▶ **Task directions**
Using the records that follow, reproduce exactly the lines starting at the line containing "Given: Open the 基本面分析 link" and ending at the line containing "Task: Click the". Include both end lines and no pictures.

▶ **Data excerpts**
========
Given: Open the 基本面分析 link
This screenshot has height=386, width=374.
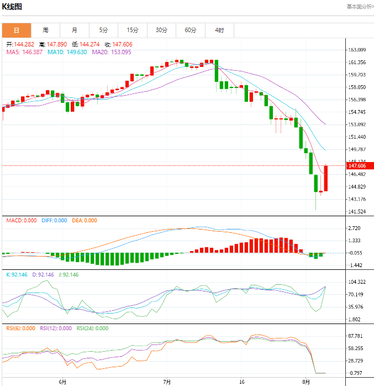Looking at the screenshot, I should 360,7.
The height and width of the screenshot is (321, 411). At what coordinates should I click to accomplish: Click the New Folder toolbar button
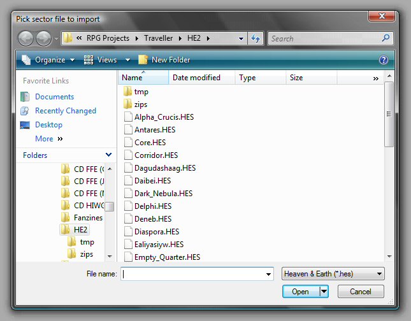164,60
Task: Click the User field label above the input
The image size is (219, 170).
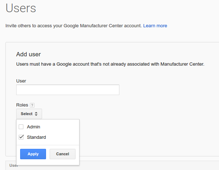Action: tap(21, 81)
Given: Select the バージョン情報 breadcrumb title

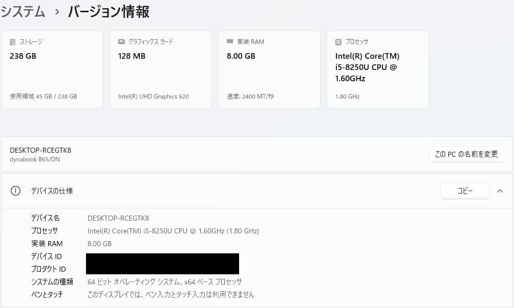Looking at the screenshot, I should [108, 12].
========
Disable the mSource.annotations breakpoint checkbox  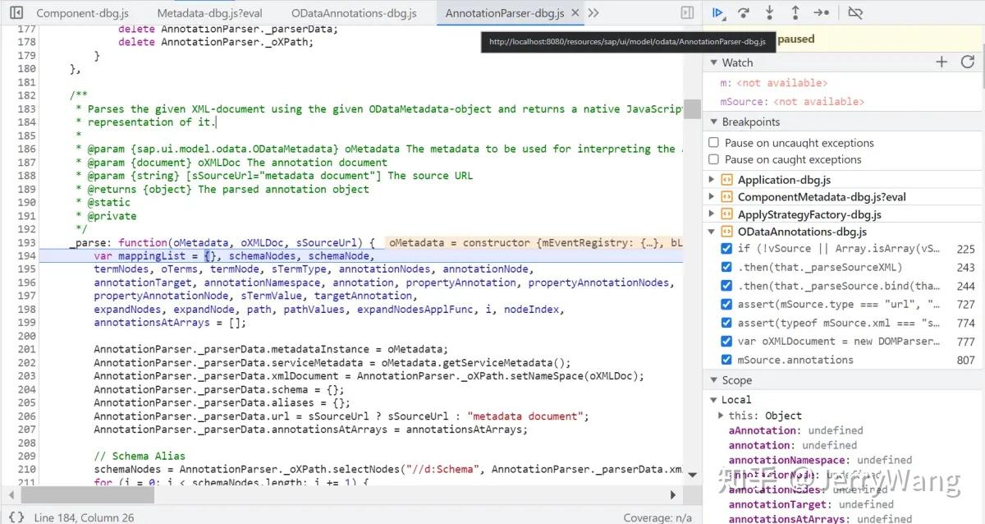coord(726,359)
========
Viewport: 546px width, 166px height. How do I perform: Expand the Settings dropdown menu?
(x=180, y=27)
========
▶ **Response to this task**
Given: Open the 基本面分析 link
This screenshot has height=386, width=374.
Looking at the screenshot, I should 360,7.
The height and width of the screenshot is (321, 411). At what coordinates should I click to accomplish: Click the New Folder toolbar button
164,60
Task: Click the User field label above the input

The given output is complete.